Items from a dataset
# # # #
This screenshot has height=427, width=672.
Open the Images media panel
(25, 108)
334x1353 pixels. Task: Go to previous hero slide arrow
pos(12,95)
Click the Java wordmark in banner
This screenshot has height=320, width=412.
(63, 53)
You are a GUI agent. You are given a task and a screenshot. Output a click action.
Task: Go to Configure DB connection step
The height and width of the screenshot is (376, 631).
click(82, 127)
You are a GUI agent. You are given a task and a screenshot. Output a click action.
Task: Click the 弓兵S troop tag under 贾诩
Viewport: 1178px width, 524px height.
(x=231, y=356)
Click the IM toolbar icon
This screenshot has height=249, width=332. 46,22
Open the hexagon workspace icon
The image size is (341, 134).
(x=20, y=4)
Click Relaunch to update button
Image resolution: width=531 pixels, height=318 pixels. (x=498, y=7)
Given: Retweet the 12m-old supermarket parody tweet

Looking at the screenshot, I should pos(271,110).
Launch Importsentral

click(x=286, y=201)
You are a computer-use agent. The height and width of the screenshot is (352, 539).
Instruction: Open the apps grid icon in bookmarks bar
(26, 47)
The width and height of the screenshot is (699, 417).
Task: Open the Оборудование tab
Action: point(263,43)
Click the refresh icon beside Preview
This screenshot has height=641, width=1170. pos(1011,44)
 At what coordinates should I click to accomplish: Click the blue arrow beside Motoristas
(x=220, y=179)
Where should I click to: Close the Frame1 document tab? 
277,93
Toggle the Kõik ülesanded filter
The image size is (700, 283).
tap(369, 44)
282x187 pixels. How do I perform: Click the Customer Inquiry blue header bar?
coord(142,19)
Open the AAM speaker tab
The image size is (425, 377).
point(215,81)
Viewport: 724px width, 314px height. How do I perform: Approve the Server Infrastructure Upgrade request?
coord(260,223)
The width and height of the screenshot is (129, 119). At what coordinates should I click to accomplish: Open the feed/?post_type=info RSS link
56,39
# # # #
ABOUT THIS EXERCISE
Transcribe every entry exactly.

YOUR RESPONSE
This screenshot has height=427, width=672.
Open the Images media panel
(25, 108)
334x1353 pixels. Task: Go to previous hero slide arrow
pos(12,95)
Click the Java wordmark in banner
This screenshot has height=320, width=412.
(63, 53)
You are a GUI agent. You are given a task and a screenshot. Output a click action.
Task: Go to Configure DB connection step
The height and width of the screenshot is (376, 631).
click(82, 127)
You are a GUI agent. You are given a task and a screenshot. Output a click action.
Task: Click the 弓兵S troop tag under 贾诩
Viewport: 1178px width, 524px height.
(x=231, y=356)
Click the IM toolbar icon
This screenshot has height=249, width=332. 46,22
Open the hexagon workspace icon
The image size is (341, 134).
(x=20, y=4)
Click Relaunch to update button
Image resolution: width=531 pixels, height=318 pixels. (x=498, y=7)
Given: Retweet the 12m-old supermarket parody tweet

Looking at the screenshot, I should pos(271,110).
Launch Importsentral

click(x=286, y=201)
You are a computer-use agent. The height and width of the screenshot is (352, 539).
Instruction: Open the apps grid icon in bookmarks bar
(26, 47)
The width and height of the screenshot is (699, 417).
Task: Open the Оборудование tab
Action: point(263,43)
Click the refresh icon beside Preview
This screenshot has height=641, width=1170. pos(1011,44)
 At what coordinates should I click to accomplish: Click the blue arrow beside Motoristas
(x=220, y=179)
Where should I click to: Close the Frame1 document tab? 
277,93
Toggle the Kõik ülesanded filter
The image size is (700, 283).
tap(369, 44)
282x187 pixels. How do I perform: Click the Customer Inquiry blue header bar?
coord(142,19)
Open the AAM speaker tab
The image size is (425, 377).
point(215,81)
Viewport: 724px width, 314px height. How do I perform: Approve the Server Infrastructure Upgrade request?
coord(260,223)
The width and height of the screenshot is (129, 119). At what coordinates should I click to accomplish: Open the feed/?post_type=info RSS link
56,39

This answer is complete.